DOCUMENT =
********
Cependant les plaines ont peu à peu disparu, et c’est au milieu de collines assez élevées que nous mouillons pour la nuit. Nous sommes à l’entrée du défilé des monts Kingane.

24 juin. — Des nuages épais couvrent le ciel. Ils marchent avec vitesse, léchant Le sommet des montagnes élevées qui nous environnent, et les cachant quelquefois à nos regards, C’est un vrai décor d’opéra, Le fleuve s’est considérablement resserré : il n’a pas ici plus de 500 mètres de large, mais en revanche sa profondeur est de 100 pieds. Il coule avec une rapidité vertigineuse, et nous voyons passer à chaque instant de gros troncs d’arbres emportés par le courant, que nous avons de la peine à remonter.

Nous marchons entre quatre murailles de verdure, d’une hauteur considérable, qui se dressent presque à pic, devant, derrière, sur les côtés. Nous ne pouvons pas plus distinguer le défilé qui nous a livré passage que celui qui va nous permettre de continuer notre route. Nous sommes comme dans le fond d’une boîte carrée, et, sans le courant terrible contre lequel nous luttons, nous pourrions nous croire dans un lac de très moyennes dimensions. Le halètement de la machine répercuté par les parois du puits gigantesque dans le fond duquel nous nous trouvons, a des sonorités fantastiques.
********
Relevés des éléments d'interface
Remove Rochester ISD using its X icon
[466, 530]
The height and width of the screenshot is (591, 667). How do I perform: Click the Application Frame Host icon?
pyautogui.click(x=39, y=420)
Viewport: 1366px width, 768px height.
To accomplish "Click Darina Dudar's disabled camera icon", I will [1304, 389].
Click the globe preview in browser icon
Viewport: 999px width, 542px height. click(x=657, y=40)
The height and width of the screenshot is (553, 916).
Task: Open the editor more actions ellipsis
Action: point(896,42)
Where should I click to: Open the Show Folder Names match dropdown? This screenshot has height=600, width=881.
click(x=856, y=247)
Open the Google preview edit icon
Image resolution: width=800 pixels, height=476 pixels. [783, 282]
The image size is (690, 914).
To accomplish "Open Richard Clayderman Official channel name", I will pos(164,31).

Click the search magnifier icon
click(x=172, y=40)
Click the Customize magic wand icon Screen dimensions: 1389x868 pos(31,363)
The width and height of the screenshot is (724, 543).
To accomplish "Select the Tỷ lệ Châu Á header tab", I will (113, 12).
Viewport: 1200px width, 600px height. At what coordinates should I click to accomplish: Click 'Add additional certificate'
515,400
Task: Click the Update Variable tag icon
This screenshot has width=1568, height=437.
********
TRAVAIL DEMANDÉ =
(1) Répondez à ces questions sur le récit :
(a) À l'entrée de quel défilé le bateau mouille-t-il pour la nuit ?
(b) Combien de mètres de large le fleuve fait-il au plus, à cet endroit ?
(c) Entre combien de murailles de verdure le bateau avance-t-il ?
(2) Traduisez en anglais cette phrase du récit : « Nous sommes à l’entrée du défilé des monts Kingane. »
(3) Reproduisez tel quel le passage du récit qui va de « Nous marchons entre » à « des sonorités fantastiques. ».
La liste est un matériau à part, sans lien avec le récit.

RÉPONSES CI-DESSOUS =
(1)
(a) Le défilé des monts Kingane.
(b) Pas plus de 500 mètres.
(c) Quatre.

(2) We are at the entrance to the pass of the Kingane Mountains.

(3)
Nous marchons entre quatre murailles de verdure, d’une hauteur considérable, qui se dressent presque à pic, devant, derrière, sur les côtés. Nous ne pouvons pas plus distinguer le défilé qui nous a livré passage que celui qui va nous permettre de continuer notre route. Nous sommes comme dans le fond d’une boîte carrée, et, sans le courant terrible contre lequel nous luttons, nous pourrions nous croire dans un lac de très moyennes dimensions. Le halètement de la machine répercuté par les parois du puits gigantesque dans le fond duquel nous nous trouvons, a des sonorités fantastiques.